This solution could be acceptable as we do not consider 8 states as a state explosion yet (but why use a solution which is obviously more complex than the 3-states automaton?). Imagine the consequences for a more realistic state machine with 6 or more inputs. Any relatively simple problem explodes immediately. And if you want to kill completely the state machine usage make some calculation with 100 or more inputs “proving” that state machines are useless for any practical application.

4_state_explosion

The state explosion topic is an example of an artificially created problem which works against usage of state machines.

Let’s now present the last difficulty: the size of a state machine. Sometimes we read remarks like: a computer is a state machine, but the specification of the computer state machine would require millions (maybe billions) of states. Therefore, it would be useless to try to realize a computer using a state machine model. This argument has approximately the same value as a statement like: to write an operating system requires millions of lines of code. Because a programmer cannot see and conquer so many lines it is impossible to program an operating system.

The method of solving complex problems is known: partitioning into smaller units with a good interface among these units. Very often, there is nobody who knows well all parts of a large system which were written by several individuals, but the system is in some way comprehensible and conquerable. This principle applied to state machine specification means that a complex control problem should be partitioned among several state machines, the entire system of state machines being an equivalent to a large single state machine. Note, that a pure theoretical calculation shows that for instance 10 state machines each having 100 states represents 100x100x…x100 = 100¹⁰ states. In addition, building of complex control systems does not mean that we start with a complex state machine and then try to partition it. We rather specify several state machines for specific tasks and than link them together.

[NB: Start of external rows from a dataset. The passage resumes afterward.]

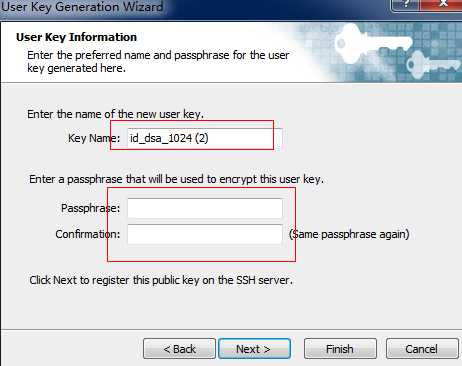This screenshot has width=462, height=366.
Task: Click the small blue key graphic
Action: pyautogui.click(x=433, y=65)
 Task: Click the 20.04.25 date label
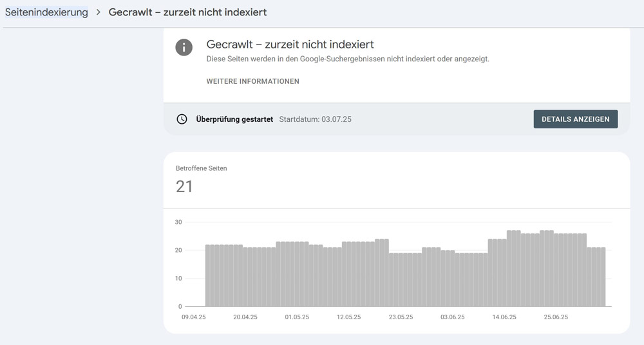[x=245, y=317]
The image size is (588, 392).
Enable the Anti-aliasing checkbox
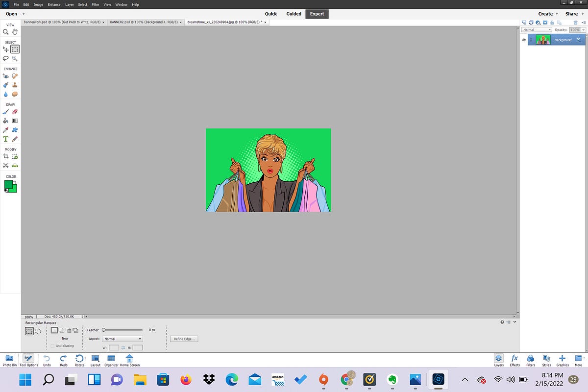click(x=52, y=345)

Hence, we arrive at the second topic relating to systems of state machines – the interface among the state machines. Very often we see systems of state machines which are built as separate units with some communications channel between them which allow any state machine to exchange messages with any other state machine. This is a naïve concept based on a programmers’ favorite structure, to have a system where each part can send a message to another part. The astonishing fact is that we have known since at least 30 years that this kind of solution leads to deadlocks and similar timing problems. We have even invented nice models like Petri nets to illustrate these difficulties. Anyway, sometimes we forget the basic rules. To make another comparison: building a system of communicating state machines without any restriction on the communication reminds of programming with “go to”. Sending unconstrained messages to another state machine is like a jump to another program part (Dijkstra showed us 30 years ago the consequences of such “programming style”). Exactly, the same problem is generated by unconstrained systems of state machines.

Inventions

After the critical analysis of some incorrect ideas about the state machine concept in software control systems let’s mention some positive developments. The most interesting, true invention has been the introduction of the Statechart concept. Statecharts have extended the state machine model by elements which make it a completely different modeling tool. The most important element is the view of sub-states through a state. That means that, per definition, a design begins with a single state which can be expanded into several sub-states, each of them being again expanded into further sub- states. Hence, instead of dealing with several state machines by a complex system we always stay in one state machine expanding the sub-states. To implement this idea Statecharts introduces several additional concepts, some of them quite sophisticated, like: several state entries (enter-by-history H, conditional C, selection S), several state exits (split, merging by condition, independent), activities and actions, special actions (clear history, internal actions), ORing states, ANDind states and others. Thus, Statecharts differ from state machines, not only by using rounded rectangles for states instead of circles, but as a truly different way of specifying the behavior of sequential systems.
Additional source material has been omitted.